И тогда все проснулись и стали нюхать, но как ни принюхивались, определить не смогли. Пахло то ли дембелем, то ли наоборот. Получалось у всех по-разному, а у Морсанова вообще не получалось. Сказал только, что воняет и голова кружится. А лейтенанту приснились отчего-то отпуск, жена и Крым, причём такой отпуск и такая жена, что прямо-таки невыносимо потянуло в Крым.
– «Агдам»! – догадалась вдруг и охнула крыша.
– Сам ты «Агдам»! Венгерский «Рислинг» по рупь-шесят!
– Хрен вам! «Гымза», молдавское! В плетёнках продавалось!..
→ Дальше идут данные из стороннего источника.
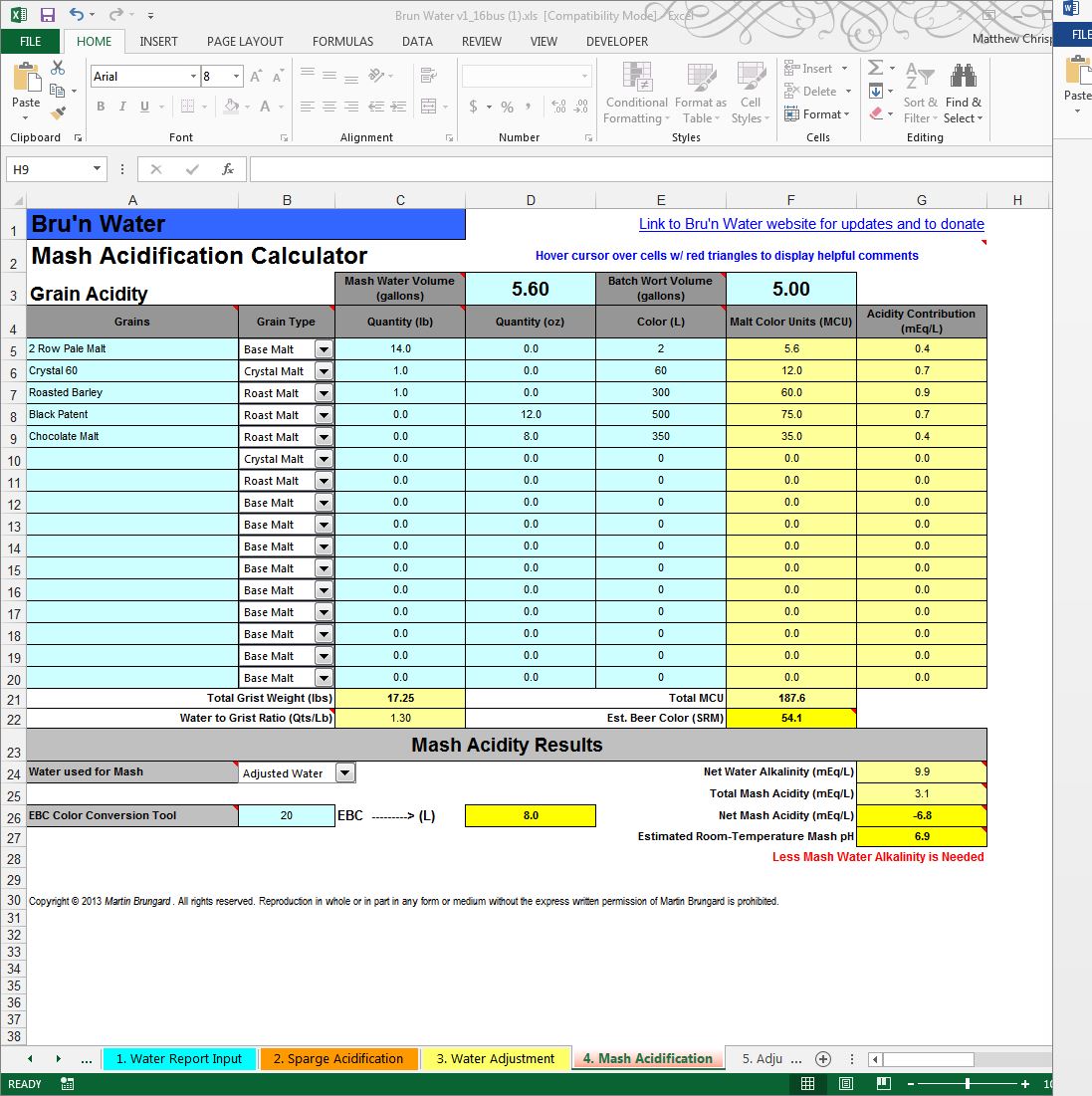
Task: Open grain type dropdown for Crystal 60
Action: pos(324,371)
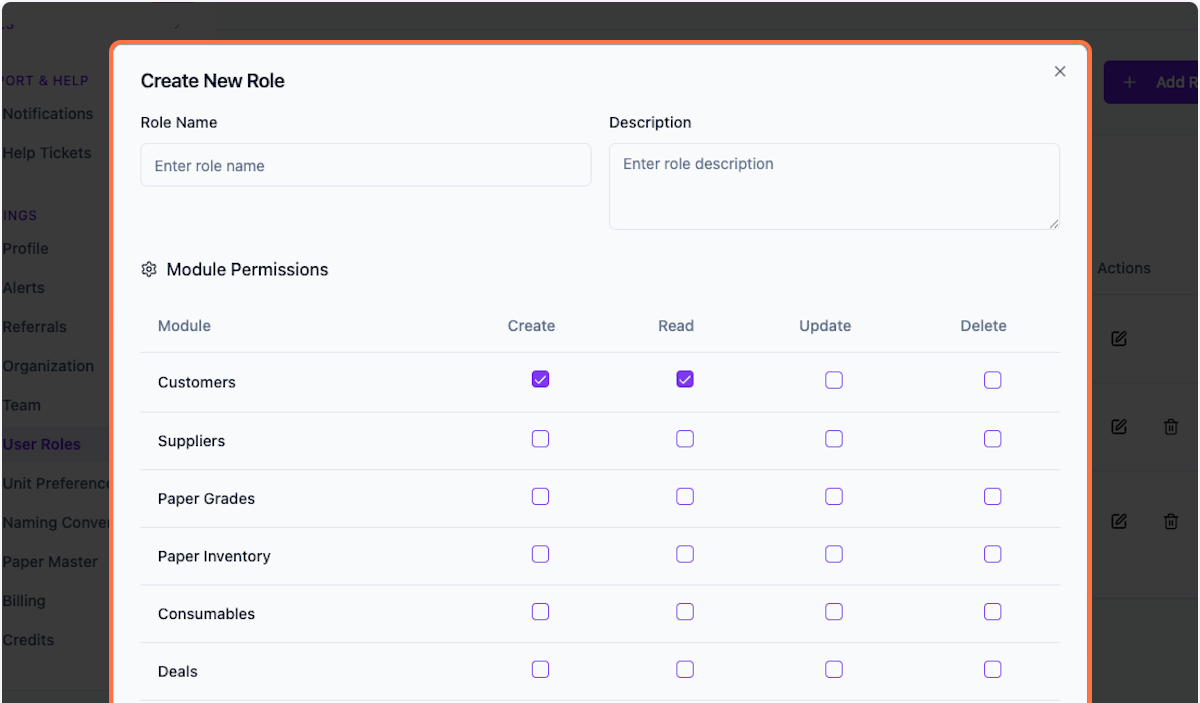Select User Roles in the settings menu
Viewport: 1200px width, 703px height.
(x=41, y=444)
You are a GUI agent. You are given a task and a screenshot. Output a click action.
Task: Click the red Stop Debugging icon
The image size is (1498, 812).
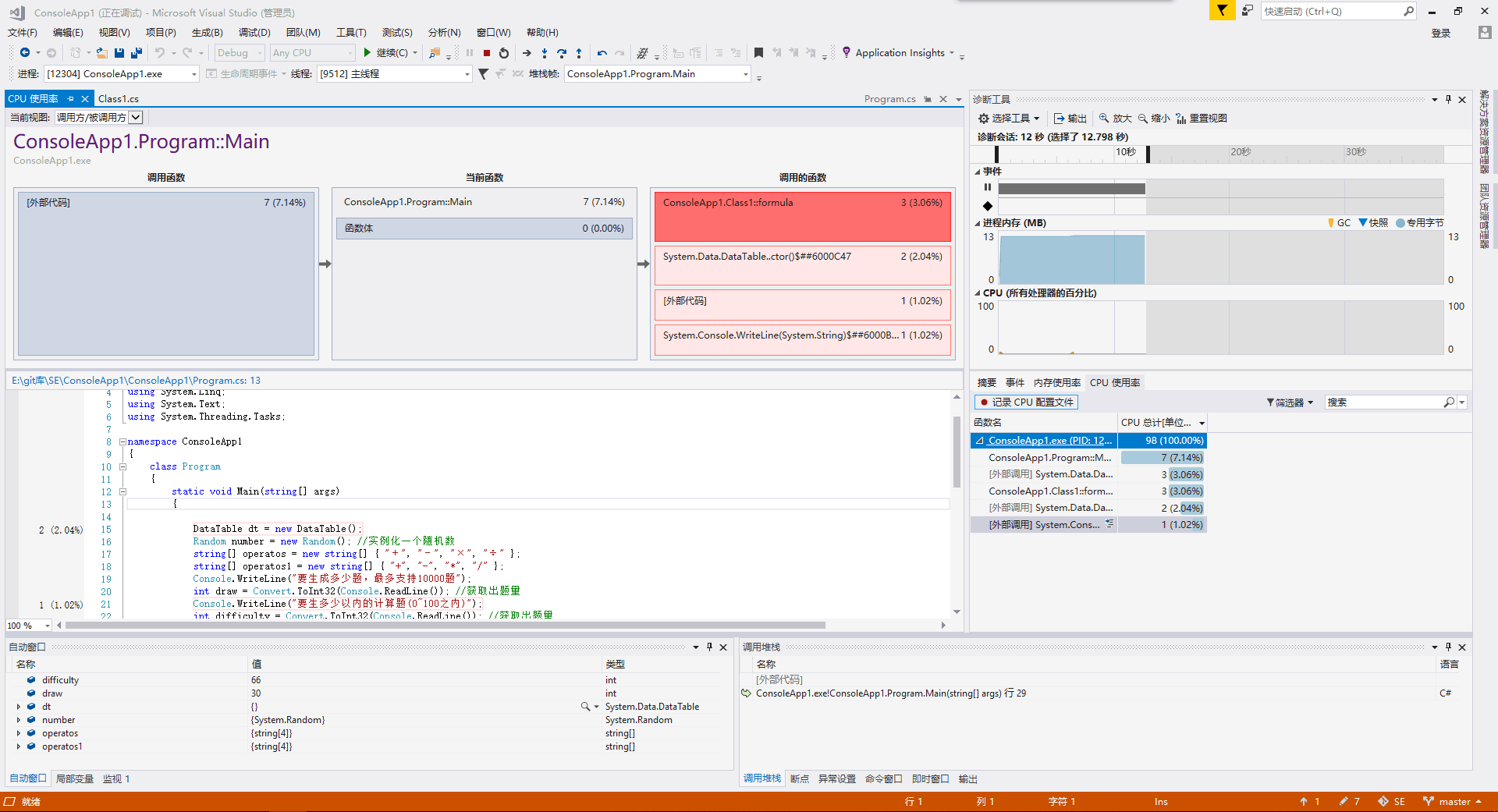tap(487, 53)
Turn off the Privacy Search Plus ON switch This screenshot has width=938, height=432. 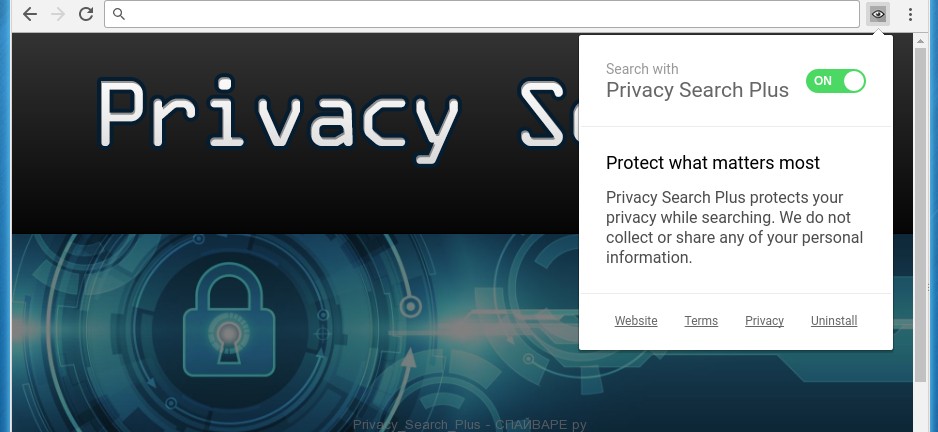pos(835,81)
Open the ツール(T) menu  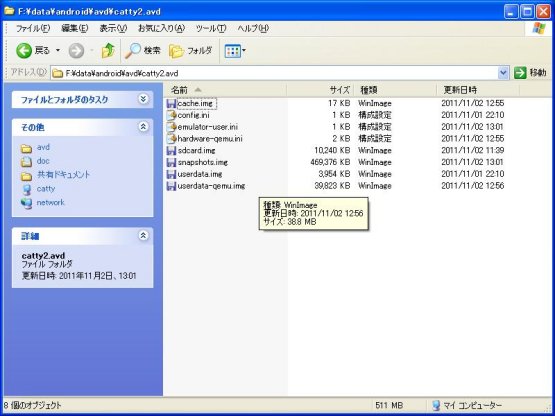(211, 28)
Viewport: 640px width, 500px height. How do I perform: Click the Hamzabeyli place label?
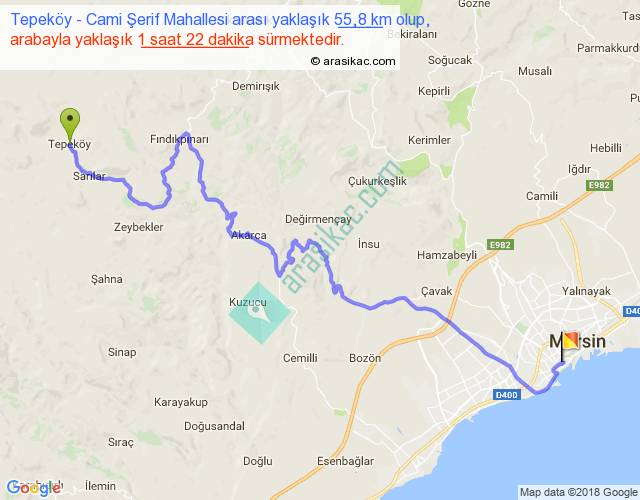tap(447, 256)
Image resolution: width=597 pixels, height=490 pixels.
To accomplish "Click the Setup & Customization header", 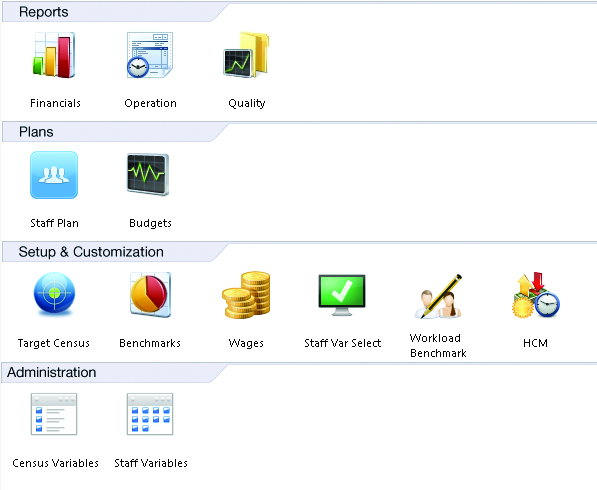I will 91,252.
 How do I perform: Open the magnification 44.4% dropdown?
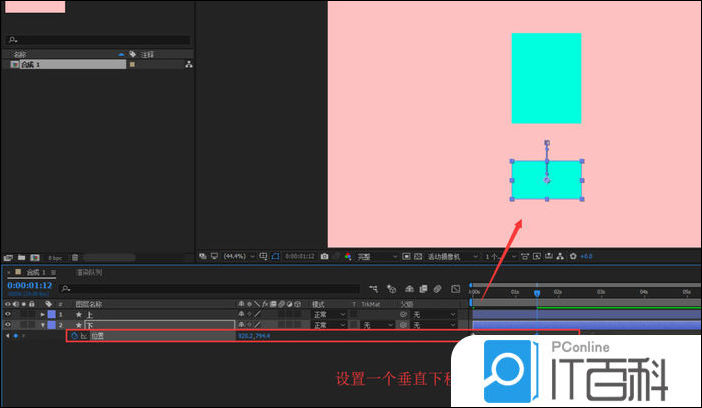click(236, 256)
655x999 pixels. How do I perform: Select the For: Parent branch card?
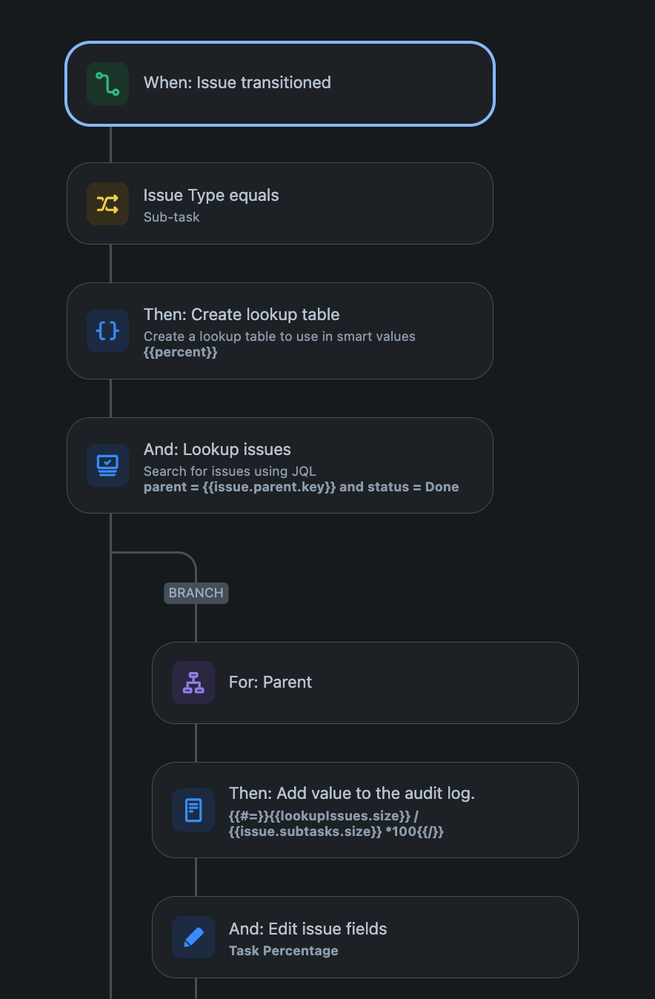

Но никакой «Гымзы» поблизости не продавалось ни на разлив, ни в плетёнках. А запах был, и такой это был запах, что на крыше всё заворочалось, задвигалось и застонало:
– Ох, блин, до чего на родину потянуло!
– Какой садюга вино в кишлаке разлил?
– Дожили, от сухой жизни глюки пошли!..
И поскольку глюк оказался массовым, то решили разобраться, откуда, но не разобрались, потому что запах был отовсюду. Его источали горы, стены домов и даже арык. А сходить и поискать было нельзя. Сходил на прошлой неделе один, а принесли половину, – лейтенант видел и рассказал. Сапёр за две сгущёнки расчистил пятачок, а за всё захотел ящик, который давно и безнадёжно съели. Да тут ещё Кременцов рассказал, что в ту войну выдавали норму, бесплатно и каждый день. И наступил полный сквозняк. Всех сразила внезапная ностальгия. Было ясно, что война не та. Лежали, постанывали и томились:
– Господи, и за что нам истязание такое?
– Ну «Агдам», чистейший «Агдам»!..
– Застрелюсь, принципиально застрелюсь!
Поливанов почти рыдал, Самсонов грыз в исступлении сухари и сгрыз всё, что не успели убрать, а Матвиенко рухнул в задумчивости с крыши. Но его, посовещавшись, решили не поднимать, а предложили не рыпаться, а ждать до утра. Матвиенко и не рыпался: лежал себе тихонько, ворочался и вдруг, уже на рассвете, заорал:
– Нашёл, мужики, нашёл!
Но поднимать его всё равно не стали, потому что уже и сами нашли. Стояли в изумлении, озарённые солнцем, и в полном потрясении молчали. Никакой садюга вина в кишлаке не разливал, – оно само везде было разлито. Вся земля под ногами была густо усыпана прокисшим, раздавленным виноградом. Сами же его на штурмовке и раздавили, только в спешке не заметили, а теперь заметили, и оказалось – вино. И сразу всё стало ясно: средство от ностальгии висело гроздьями до земли. Осталось только его достать.
– Кто пойдёт? – спросил осторожно Полосков.
И наступила тишина. Каждый соображал, во что обойдётся сходить, и понимал, что не рупь-шесят.
– А чего ходить, когда Мотя там? – сообразил вдруг гениальный Самсон.